Task instructions. Every line from the one holding "Select the SMTP.com radio button" through the last line of the records must be retyped exactly, and no other line or picture may appear in the copy.

Record extracts.

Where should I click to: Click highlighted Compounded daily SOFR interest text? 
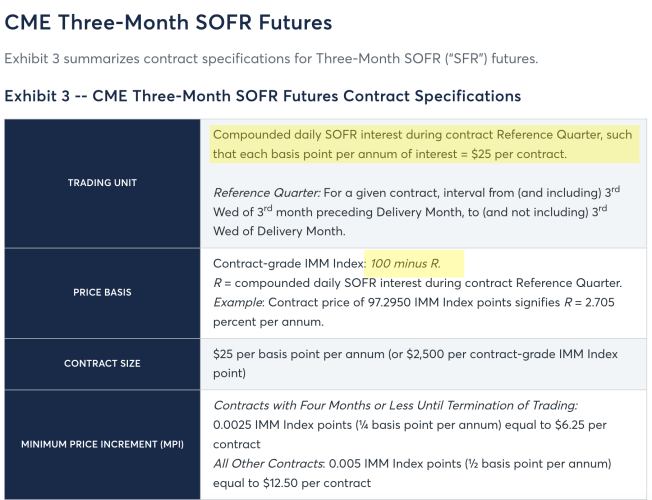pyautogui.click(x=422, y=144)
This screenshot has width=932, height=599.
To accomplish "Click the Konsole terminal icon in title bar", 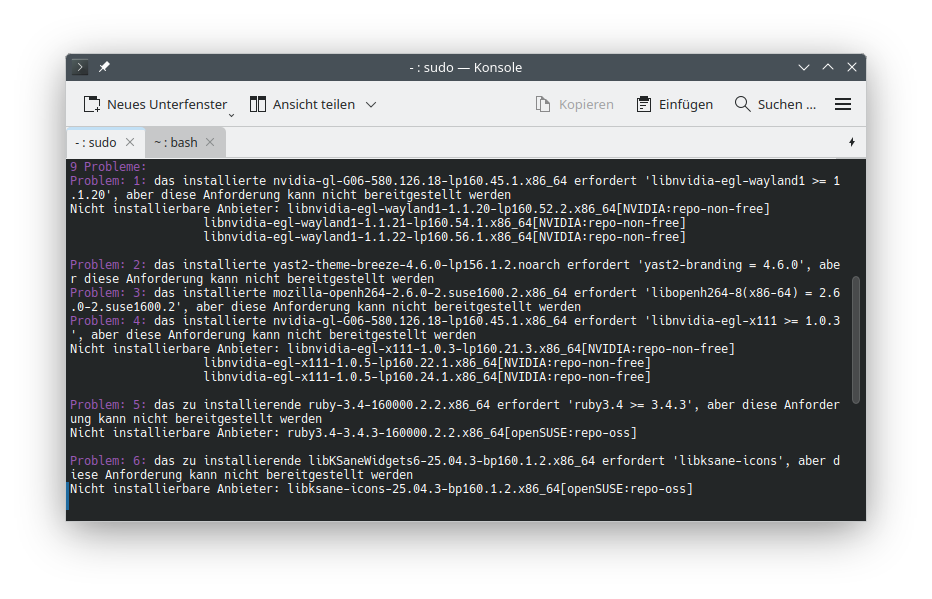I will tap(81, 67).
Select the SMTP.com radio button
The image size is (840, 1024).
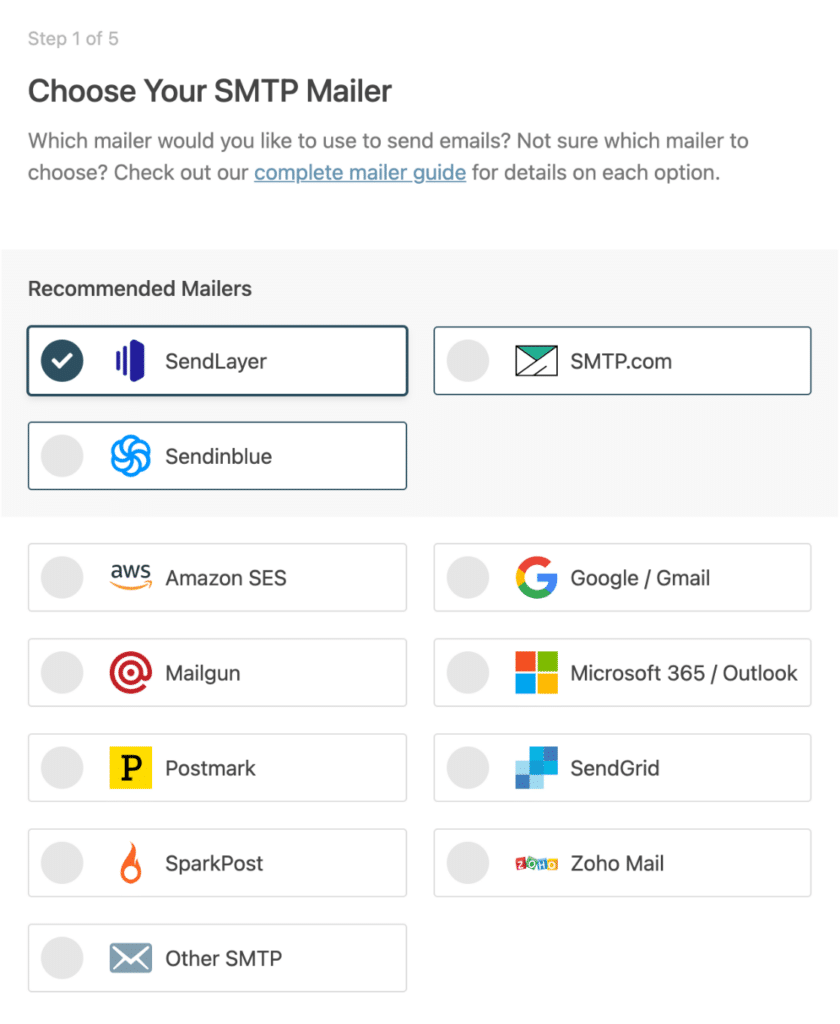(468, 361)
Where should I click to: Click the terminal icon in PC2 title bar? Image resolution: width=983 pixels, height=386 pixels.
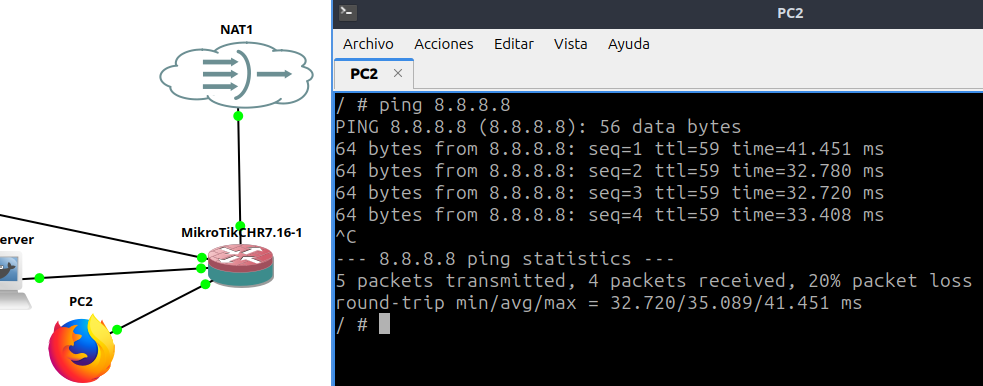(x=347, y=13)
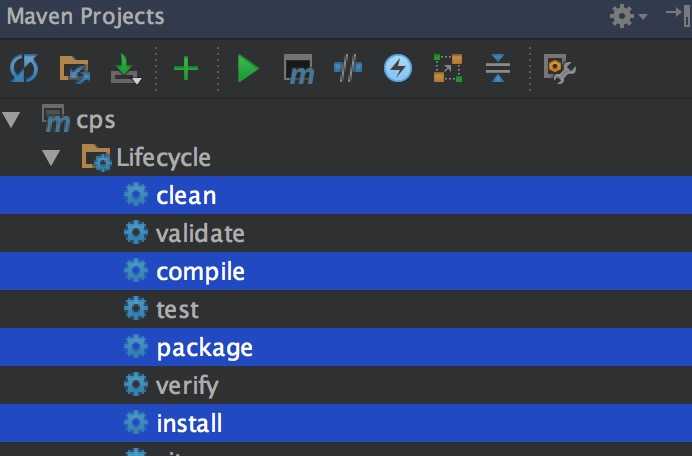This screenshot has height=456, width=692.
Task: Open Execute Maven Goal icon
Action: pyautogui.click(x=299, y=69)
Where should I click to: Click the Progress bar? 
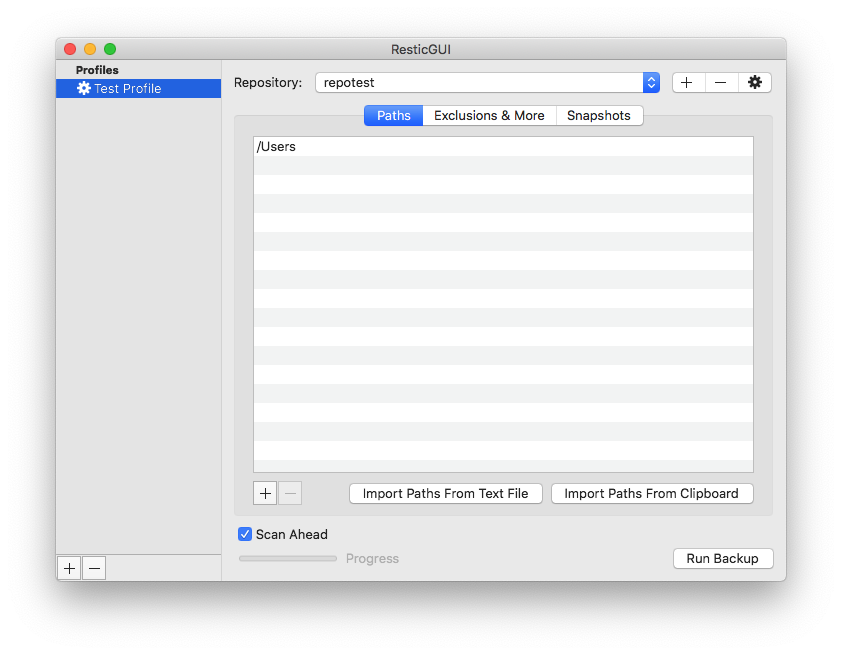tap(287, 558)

Response to the exercise.
Select the SMTP.com radio button
The image size is (840, 1024).
(468, 361)
Where should I click to: Click the terminal icon in PC2 title bar? Image resolution: width=983 pixels, height=386 pixels.
(x=347, y=13)
This screenshot has height=456, width=692.
Task: Open Execute Maven Goal icon
Action: pyautogui.click(x=299, y=69)
Where should I click to: Click the Progress bar? 
tap(287, 558)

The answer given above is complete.